→ Dataset:

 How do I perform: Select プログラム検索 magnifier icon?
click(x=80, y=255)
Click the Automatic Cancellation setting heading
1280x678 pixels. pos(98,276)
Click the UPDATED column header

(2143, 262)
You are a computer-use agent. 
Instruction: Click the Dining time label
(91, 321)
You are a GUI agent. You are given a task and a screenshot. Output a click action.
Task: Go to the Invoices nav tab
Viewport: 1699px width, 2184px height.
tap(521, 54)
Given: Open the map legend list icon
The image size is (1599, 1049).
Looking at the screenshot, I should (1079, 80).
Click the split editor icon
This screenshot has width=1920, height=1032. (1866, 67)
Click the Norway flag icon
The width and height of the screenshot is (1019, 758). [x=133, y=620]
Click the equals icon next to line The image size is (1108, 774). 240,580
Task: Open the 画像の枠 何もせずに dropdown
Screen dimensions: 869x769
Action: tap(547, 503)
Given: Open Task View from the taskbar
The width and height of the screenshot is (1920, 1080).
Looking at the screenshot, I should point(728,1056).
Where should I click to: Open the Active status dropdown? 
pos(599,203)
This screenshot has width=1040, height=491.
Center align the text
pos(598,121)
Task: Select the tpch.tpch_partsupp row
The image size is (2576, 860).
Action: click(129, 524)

→ Exercise objective: Set down every one of the lines above word for word, keeping their original order.

→ Reply to the exercise:
 How do I perform: Select プログラム検索 magnifier icon?
click(x=80, y=255)
Click the Automatic Cancellation setting heading
1280x678 pixels. pos(98,276)
Click the UPDATED column header

(2143, 262)
You are a computer-use agent. 
Instruction: Click the Dining time label
(91, 321)
You are a GUI agent. You are given a task and a screenshot. Output a click action.
Task: Go to the Invoices nav tab
Viewport: 1699px width, 2184px height.
tap(521, 54)
Given: Open the map legend list icon
The image size is (1599, 1049).
Looking at the screenshot, I should (1079, 80).
Click the split editor icon
This screenshot has width=1920, height=1032. (1866, 67)
Click the Norway flag icon
The width and height of the screenshot is (1019, 758). [x=133, y=620]
Click the equals icon next to line The image size is (1108, 774). 240,580
Task: Open the 画像の枠 何もせずに dropdown
Screen dimensions: 869x769
Action: tap(547, 503)
Given: Open Task View from the taskbar
The width and height of the screenshot is (1920, 1080).
Looking at the screenshot, I should point(728,1056).
Where should I click to: Open the Active status dropdown? 
pos(599,203)
This screenshot has width=1040, height=491.
Center align the text
pos(598,121)
Task: Select the tpch.tpch_partsupp row
The image size is (2576, 860).
Action: click(129, 524)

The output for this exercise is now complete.